───── QUOTED PASSAGE ─────

I chose to use python 3. Several of the shell commands below have a "3" suffix in Debian testing as of April 2015: ipython3, pip3.
Install programs
I installed
ipython-3-notebook (in Debian Jessie) from the synaptic package manager.
In order to install the R module, I installed PIP for python 3 in the synaptic package manager. PIP is the Python Package Index, a module installation tool. Then I used pip3 to
install rpy2
sudo pip3 install rpy2
There is a blog post on how to avoid using sudo to install pip modules.
Install
statsmodel, a module for statistical modelling and econometrics in python. Maybe I should have installed
python-statsmodels as a Debian package instead? But I it seems to be linked to python 2.x instead of python 3 (it had a dependency on python 2.7-dev). Therefore I installed statsmodels with pip3, using the --user flag mentioned above to install is as a user only module.

─────

_REQUEST 1_. Can you edit the records, starting with their first line and going on through the line with "Notes [1192, 19]", so that "Soundtrack" becomes "Score" and everything else stays unchanged?

───── ENTRIES SUPPLIED ─────

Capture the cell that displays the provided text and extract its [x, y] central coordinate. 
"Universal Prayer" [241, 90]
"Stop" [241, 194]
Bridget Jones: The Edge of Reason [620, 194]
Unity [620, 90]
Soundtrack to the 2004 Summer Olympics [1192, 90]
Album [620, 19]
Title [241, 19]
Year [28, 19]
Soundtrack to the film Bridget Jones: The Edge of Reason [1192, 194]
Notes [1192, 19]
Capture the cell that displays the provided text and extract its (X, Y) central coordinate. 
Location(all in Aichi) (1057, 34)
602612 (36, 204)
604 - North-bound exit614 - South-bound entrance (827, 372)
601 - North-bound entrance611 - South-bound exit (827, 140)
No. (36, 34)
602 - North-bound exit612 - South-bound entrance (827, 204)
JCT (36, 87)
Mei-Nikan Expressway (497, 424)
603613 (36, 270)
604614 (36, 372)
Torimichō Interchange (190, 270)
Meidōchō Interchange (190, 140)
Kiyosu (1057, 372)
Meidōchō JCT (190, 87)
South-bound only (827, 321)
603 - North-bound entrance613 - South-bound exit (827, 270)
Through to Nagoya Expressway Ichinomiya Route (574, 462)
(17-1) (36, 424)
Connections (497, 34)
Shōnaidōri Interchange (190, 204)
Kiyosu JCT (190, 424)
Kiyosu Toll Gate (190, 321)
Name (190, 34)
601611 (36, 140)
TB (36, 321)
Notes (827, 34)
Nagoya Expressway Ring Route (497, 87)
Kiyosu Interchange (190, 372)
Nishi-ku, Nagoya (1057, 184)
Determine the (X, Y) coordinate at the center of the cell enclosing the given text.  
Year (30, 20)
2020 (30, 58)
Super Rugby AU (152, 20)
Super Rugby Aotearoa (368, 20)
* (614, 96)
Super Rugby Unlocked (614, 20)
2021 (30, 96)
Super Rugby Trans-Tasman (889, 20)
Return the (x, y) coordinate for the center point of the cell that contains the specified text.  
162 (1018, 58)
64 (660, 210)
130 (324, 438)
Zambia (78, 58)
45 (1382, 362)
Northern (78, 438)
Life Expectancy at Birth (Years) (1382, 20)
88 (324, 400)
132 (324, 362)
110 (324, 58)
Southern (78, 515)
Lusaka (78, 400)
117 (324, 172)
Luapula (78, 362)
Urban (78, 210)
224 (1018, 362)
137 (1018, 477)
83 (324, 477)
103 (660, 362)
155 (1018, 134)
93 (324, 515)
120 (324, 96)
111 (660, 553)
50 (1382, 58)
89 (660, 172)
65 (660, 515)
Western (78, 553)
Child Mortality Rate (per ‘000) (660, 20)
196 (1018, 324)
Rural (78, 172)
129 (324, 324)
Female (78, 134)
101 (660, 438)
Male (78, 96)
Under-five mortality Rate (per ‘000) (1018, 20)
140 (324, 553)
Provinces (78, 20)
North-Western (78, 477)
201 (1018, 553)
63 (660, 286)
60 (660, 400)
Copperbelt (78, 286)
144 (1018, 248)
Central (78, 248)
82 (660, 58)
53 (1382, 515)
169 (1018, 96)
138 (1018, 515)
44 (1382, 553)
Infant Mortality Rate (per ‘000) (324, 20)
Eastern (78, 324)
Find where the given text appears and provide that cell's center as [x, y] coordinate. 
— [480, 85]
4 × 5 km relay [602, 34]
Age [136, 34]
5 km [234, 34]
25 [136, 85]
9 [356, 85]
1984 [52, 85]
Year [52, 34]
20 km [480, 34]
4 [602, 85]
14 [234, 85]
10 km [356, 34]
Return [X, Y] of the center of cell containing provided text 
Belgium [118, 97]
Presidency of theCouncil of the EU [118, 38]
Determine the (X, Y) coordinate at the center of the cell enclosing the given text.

─────

_REQUEST 2_.
Answer these about the Python 3 setup notes:
(a) Which command was used to install rpy2?
(b) Which Python version did the python-statsmodels Debian package seem to be linked to?
(c) What do the notes say PIP is?

_CORRECT RESULT 1_.
Capture the cell that displays the provided text and extract its [x, y] central coordinate. 
"Universal Prayer" [241, 90]
"Stop" [241, 194]
Bridget Jones: The Edge of Reason [620, 194]
Unity [620, 90]
Score to the 2004 Summer Olympics [1192, 90]
Album [620, 19]
Title [241, 19]
Year [28, 19]
Score to the film Bridget Jones: The Edge of Reason [1192, 194]
Notes [1192, 19]

_CORRECT RESULT 2_.
(a) sudo pip3 install rpy2
(b) Python 2.x
(c) The Python Package Index, a module installation tool